# Supplied data
####################
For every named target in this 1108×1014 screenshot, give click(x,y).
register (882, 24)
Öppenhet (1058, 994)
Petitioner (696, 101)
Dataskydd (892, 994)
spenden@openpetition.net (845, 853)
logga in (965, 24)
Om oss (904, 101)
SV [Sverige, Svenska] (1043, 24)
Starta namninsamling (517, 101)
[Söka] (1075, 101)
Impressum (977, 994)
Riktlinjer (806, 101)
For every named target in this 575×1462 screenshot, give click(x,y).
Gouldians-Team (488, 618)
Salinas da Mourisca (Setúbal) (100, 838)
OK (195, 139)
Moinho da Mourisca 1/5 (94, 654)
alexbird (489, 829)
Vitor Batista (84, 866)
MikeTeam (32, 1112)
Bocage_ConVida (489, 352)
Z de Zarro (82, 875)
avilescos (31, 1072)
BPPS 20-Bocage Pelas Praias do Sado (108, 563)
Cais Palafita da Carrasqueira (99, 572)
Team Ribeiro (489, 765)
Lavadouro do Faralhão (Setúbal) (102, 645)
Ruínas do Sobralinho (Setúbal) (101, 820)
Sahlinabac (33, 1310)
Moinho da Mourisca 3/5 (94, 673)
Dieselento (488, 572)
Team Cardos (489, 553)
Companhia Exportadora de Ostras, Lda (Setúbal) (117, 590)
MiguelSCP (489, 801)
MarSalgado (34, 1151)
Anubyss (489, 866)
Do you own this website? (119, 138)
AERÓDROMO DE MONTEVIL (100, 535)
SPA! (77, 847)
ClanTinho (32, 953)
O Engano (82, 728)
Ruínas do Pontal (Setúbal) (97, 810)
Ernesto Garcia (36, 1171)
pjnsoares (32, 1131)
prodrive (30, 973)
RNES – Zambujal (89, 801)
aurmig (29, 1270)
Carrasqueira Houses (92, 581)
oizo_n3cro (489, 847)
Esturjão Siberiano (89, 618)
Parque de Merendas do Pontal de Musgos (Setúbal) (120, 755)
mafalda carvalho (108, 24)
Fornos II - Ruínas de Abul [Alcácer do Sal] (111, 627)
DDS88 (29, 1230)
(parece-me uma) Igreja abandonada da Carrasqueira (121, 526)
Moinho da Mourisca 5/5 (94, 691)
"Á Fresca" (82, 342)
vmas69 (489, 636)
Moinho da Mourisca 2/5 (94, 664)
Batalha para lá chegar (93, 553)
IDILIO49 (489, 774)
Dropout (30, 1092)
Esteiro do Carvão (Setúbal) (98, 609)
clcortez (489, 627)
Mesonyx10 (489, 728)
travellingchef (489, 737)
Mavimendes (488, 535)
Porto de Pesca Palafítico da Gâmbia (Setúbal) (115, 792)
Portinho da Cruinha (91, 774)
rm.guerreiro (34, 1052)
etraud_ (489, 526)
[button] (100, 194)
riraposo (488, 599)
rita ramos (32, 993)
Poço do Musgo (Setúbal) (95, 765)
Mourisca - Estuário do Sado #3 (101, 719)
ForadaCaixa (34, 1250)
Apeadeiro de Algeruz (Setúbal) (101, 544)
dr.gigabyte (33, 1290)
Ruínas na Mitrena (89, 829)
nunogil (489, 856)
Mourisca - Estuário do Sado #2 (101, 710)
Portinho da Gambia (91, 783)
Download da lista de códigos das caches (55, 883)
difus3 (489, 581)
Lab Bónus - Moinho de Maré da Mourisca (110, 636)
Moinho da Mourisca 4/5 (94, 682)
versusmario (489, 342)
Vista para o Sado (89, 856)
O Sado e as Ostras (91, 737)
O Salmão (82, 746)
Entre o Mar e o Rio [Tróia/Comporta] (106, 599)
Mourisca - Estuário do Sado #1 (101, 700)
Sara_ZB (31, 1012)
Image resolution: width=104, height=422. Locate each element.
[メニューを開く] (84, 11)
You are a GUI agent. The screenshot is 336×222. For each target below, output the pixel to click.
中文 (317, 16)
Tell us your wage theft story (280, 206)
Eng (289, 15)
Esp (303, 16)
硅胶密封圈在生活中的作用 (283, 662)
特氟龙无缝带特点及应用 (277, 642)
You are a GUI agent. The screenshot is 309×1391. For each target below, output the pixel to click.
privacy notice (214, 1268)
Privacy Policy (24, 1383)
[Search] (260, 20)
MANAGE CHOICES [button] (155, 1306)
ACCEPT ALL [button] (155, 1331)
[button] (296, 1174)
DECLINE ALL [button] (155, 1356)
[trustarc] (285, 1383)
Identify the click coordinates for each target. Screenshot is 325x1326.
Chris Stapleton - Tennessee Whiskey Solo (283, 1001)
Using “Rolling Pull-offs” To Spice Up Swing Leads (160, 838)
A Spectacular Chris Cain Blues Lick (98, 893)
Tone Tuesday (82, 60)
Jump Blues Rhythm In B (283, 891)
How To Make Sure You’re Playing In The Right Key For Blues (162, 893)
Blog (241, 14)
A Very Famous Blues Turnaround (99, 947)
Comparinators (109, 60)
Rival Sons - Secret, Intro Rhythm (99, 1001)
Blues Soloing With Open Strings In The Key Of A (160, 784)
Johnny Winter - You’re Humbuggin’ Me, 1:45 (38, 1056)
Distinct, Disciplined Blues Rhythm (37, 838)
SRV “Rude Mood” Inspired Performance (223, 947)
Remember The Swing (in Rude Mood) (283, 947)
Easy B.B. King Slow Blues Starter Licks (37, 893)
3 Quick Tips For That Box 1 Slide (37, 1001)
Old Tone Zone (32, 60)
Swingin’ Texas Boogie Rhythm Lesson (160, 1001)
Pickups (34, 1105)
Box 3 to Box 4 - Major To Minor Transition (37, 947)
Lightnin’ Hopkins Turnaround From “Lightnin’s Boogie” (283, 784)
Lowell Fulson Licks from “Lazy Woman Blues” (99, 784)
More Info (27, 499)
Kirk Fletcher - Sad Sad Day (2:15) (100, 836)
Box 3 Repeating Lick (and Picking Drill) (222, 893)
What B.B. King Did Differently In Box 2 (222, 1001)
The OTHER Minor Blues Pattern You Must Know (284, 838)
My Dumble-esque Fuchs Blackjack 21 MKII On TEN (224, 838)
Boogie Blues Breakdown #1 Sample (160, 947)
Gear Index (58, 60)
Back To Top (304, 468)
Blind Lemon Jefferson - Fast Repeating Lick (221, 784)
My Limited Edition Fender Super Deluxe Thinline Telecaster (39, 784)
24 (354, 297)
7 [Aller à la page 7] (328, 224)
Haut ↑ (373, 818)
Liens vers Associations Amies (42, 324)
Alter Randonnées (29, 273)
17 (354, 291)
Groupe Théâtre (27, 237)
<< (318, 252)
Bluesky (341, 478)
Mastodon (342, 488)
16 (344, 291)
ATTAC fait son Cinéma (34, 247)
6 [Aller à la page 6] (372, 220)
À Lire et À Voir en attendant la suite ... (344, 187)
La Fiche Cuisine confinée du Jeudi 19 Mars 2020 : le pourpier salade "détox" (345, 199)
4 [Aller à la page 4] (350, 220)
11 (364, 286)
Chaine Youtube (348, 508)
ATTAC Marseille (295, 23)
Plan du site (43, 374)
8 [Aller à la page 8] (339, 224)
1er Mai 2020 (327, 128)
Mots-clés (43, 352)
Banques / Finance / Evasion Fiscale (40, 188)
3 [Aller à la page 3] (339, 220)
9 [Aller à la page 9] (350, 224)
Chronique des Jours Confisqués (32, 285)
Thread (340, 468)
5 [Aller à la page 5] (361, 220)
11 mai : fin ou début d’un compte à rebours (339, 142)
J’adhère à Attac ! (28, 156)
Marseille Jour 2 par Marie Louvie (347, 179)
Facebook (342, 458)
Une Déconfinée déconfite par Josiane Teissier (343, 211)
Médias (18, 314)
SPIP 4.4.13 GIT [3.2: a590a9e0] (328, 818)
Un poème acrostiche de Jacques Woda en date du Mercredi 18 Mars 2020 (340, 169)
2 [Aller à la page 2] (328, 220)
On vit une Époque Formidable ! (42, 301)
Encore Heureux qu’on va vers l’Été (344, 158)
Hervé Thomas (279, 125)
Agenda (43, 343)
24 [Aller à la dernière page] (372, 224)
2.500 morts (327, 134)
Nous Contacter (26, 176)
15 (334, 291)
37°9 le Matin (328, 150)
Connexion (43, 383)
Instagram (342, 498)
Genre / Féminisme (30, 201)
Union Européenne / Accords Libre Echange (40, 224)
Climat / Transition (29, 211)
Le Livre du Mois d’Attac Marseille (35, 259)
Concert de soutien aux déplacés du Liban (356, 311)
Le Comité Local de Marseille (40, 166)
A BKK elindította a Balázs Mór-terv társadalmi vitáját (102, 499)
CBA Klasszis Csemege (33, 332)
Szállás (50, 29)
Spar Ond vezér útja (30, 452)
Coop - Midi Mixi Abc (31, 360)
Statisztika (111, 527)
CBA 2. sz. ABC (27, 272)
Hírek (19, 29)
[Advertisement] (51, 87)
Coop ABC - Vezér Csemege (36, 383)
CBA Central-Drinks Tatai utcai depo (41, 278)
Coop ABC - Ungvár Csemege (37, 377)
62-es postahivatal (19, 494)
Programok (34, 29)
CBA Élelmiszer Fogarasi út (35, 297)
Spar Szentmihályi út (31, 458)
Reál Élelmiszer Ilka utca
####################
# What the task asks
Can you output, unchanged, the lines starting at the one containing "O Salmão (82, 746)" and ending at the one containing "Tell us your wage theft story (280, 206)", with both of those lines included and nothing else?

# Solution for this task
O Salmão (82, 746)
Entre o Mar e o Rio [Tróia/Comporta] (106, 599)
Mourisca - Estuário do Sado #1 (101, 700)
Sara_ZB (31, 1012)
Image resolution: width=104, height=422. Locate each element.
[メニューを開く] (84, 11)
You are a GUI agent. The screenshot is 336×222. For each target below, output the pixel to click.
中文 (317, 16)
Tell us your wage theft story (280, 206)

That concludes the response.